• WORK ORDER:
Give the data again, word for word.
START SOURCE MATERIAL
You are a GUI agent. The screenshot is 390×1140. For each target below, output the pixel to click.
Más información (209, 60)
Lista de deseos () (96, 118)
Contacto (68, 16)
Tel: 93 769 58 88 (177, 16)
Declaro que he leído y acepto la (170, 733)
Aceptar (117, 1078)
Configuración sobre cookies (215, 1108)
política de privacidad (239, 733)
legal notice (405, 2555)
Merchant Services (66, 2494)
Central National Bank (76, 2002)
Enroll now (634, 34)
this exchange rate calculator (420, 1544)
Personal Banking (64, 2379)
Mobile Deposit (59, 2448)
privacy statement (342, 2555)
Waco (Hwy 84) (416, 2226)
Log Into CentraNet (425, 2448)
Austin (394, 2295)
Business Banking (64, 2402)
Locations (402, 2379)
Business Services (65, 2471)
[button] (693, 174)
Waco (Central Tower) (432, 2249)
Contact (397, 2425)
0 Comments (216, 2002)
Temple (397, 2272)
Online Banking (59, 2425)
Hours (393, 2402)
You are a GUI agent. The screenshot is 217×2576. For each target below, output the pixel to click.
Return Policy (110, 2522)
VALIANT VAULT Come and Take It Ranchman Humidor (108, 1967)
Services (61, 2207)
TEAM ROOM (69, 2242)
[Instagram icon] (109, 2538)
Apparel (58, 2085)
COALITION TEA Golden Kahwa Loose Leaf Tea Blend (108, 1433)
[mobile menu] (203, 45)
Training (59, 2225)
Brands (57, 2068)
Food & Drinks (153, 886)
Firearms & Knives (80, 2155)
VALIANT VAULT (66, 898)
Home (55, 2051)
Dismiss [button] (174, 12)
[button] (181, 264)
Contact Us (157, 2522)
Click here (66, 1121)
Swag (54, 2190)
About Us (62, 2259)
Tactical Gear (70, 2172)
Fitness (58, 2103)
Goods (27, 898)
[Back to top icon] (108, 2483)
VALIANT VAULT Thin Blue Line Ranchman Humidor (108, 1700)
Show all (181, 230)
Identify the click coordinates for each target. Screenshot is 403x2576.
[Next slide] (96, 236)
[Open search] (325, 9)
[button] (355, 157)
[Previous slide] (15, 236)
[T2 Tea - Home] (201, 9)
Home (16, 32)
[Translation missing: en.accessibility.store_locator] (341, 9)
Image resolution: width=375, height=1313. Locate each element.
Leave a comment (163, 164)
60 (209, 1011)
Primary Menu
END SOURCE MATERIAL
• TASK RESPONSE:
You are a GUI agent. The screenshot is 390×1140. For each target below, output the pixel to click.
Más información (209, 60)
Lista de deseos () (96, 118)
Contacto (68, 16)
Tel: 93 769 58 88 (177, 16)
Declaro que he leído y acepto la (170, 733)
Aceptar (117, 1078)
Configuración sobre cookies (215, 1108)
política de privacidad (239, 733)
legal notice (405, 2555)
Merchant Services (66, 2494)
Central National Bank (76, 2002)
Enroll now (634, 34)
this exchange rate calculator (420, 1544)
Personal Banking (64, 2379)
Mobile Deposit (59, 2448)
privacy statement (342, 2555)
Waco (Hwy 84) (416, 2226)
Log Into CentraNet (425, 2448)
Austin (394, 2295)
Business Banking (64, 2402)
Locations (402, 2379)
Business Services (65, 2471)
[button] (693, 174)
Waco (Central Tower) (432, 2249)
Contact (397, 2425)
0 Comments (216, 2002)
Temple (397, 2272)
Online Banking (59, 2425)
Hours (393, 2402)
You are a GUI agent. The screenshot is 217×2576. For each target below, output the pixel to click.
Return Policy (110, 2522)
VALIANT VAULT Come and Take It Ranchman Humidor (108, 1967)
Services (61, 2207)
TEAM ROOM (69, 2242)
[Instagram icon] (109, 2538)
Apparel (58, 2085)
COALITION TEA Golden Kahwa Loose Leaf Tea Blend (108, 1433)
[mobile menu] (203, 45)
Training (59, 2225)
Brands (57, 2068)
Food & Drinks (153, 886)
Firearms & Knives (80, 2155)
VALIANT VAULT (66, 898)
Home (55, 2051)
Dismiss [button] (174, 12)
[button] (181, 264)
Contact Us (157, 2522)
Click here (66, 1121)
Swag (54, 2190)
About Us (62, 2259)
Tactical Gear (70, 2172)
Fitness (58, 2103)
Goods (27, 898)
[Back to top icon] (108, 2483)
VALIANT VAULT Thin Blue Line Ranchman Humidor (108, 1700)
Show all (181, 230)
Identify the click coordinates for each target. Screenshot is 403x2576.
[Next slide] (96, 236)
[Open search] (325, 9)
[button] (355, 157)
[Previous slide] (15, 236)
[T2 Tea - Home] (201, 9)
Home (16, 32)
[Translation missing: en.accessibility.store_locator] (341, 9)
Image resolution: width=375, height=1313. Locate each element.
Leave a comment (163, 164)
60 (209, 1011)
Primary Menu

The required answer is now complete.